• [MATERIAL SHOWN]
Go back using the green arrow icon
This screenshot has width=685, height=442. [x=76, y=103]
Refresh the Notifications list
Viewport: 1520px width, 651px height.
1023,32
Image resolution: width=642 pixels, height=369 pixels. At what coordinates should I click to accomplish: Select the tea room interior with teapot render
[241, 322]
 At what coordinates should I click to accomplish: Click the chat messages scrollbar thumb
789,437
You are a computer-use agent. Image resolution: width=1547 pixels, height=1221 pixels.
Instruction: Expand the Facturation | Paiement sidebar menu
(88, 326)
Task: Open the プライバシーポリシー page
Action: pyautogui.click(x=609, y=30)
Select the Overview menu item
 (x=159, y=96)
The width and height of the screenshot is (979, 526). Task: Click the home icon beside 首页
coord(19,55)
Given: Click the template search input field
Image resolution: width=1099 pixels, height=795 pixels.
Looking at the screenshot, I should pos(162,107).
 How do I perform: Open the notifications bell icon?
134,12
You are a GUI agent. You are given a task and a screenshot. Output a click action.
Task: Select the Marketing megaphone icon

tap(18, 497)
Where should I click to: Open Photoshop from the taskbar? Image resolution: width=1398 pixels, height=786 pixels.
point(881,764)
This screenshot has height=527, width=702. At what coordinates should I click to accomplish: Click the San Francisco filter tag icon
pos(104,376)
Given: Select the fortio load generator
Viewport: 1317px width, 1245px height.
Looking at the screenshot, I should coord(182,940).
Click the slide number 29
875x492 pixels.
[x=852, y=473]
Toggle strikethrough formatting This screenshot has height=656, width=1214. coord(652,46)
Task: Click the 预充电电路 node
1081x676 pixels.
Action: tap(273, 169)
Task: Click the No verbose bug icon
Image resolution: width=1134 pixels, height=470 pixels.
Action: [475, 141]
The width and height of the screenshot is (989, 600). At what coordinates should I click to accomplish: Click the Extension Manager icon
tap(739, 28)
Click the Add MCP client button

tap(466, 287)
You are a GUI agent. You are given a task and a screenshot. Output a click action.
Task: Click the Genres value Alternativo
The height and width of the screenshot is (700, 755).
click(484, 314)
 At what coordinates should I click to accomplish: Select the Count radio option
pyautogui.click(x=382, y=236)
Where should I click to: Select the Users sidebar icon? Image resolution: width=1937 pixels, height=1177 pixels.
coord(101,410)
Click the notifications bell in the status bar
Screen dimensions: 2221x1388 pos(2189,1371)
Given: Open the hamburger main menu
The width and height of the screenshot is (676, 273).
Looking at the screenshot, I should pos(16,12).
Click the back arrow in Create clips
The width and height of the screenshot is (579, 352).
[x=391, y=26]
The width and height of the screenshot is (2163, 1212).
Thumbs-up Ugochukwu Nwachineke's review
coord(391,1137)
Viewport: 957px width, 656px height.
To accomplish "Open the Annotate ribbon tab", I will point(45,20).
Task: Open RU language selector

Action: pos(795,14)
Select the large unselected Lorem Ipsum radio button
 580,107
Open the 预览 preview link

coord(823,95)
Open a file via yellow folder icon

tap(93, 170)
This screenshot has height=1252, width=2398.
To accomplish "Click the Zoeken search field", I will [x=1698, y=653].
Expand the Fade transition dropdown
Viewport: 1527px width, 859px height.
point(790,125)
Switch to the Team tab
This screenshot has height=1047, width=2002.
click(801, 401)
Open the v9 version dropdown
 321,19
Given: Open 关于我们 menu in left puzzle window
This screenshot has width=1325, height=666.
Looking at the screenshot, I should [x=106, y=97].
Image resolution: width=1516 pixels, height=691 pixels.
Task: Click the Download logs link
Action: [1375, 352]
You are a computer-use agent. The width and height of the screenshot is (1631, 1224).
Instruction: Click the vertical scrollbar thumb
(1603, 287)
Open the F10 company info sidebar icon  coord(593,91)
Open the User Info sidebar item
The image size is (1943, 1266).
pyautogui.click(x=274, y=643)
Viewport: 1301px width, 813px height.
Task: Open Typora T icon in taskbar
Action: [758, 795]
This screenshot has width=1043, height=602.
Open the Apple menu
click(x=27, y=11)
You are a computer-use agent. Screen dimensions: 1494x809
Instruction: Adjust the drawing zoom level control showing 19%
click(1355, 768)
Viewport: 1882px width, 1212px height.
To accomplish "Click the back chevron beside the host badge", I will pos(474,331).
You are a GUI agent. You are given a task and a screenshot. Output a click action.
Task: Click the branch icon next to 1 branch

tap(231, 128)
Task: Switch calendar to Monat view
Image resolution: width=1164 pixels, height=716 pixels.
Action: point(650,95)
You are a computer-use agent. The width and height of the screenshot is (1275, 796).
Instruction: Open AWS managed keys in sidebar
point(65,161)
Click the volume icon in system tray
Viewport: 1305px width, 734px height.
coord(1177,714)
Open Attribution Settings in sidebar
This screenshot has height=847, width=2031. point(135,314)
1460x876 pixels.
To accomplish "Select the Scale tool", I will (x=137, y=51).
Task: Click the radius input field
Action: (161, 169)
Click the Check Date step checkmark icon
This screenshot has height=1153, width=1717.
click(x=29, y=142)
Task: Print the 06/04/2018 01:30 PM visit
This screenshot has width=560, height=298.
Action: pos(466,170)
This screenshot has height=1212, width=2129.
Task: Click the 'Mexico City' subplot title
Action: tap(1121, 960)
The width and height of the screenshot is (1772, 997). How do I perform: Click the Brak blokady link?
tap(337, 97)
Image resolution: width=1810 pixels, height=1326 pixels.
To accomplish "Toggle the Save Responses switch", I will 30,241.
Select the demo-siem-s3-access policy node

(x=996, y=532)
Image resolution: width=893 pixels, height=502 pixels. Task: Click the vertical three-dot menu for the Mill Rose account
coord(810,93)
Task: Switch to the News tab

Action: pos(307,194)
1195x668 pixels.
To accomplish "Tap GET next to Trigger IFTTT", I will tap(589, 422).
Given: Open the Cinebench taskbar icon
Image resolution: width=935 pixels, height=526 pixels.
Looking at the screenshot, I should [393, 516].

• [GOAL OF THE EXERCISE]
Please copy each line of the material that contains the word "computer".

• [ANSWER SECTION]
You are a computer-use agent. Image resolution: width=1547 pixels, height=1221 pixels.
You are a computer-use agent. The width and height of the screenshot is (1631, 1224).
You are a computer-use agent. Screen dimensions: 1494x809
You are a computer-use agent. The width and height of the screenshot is (1275, 796).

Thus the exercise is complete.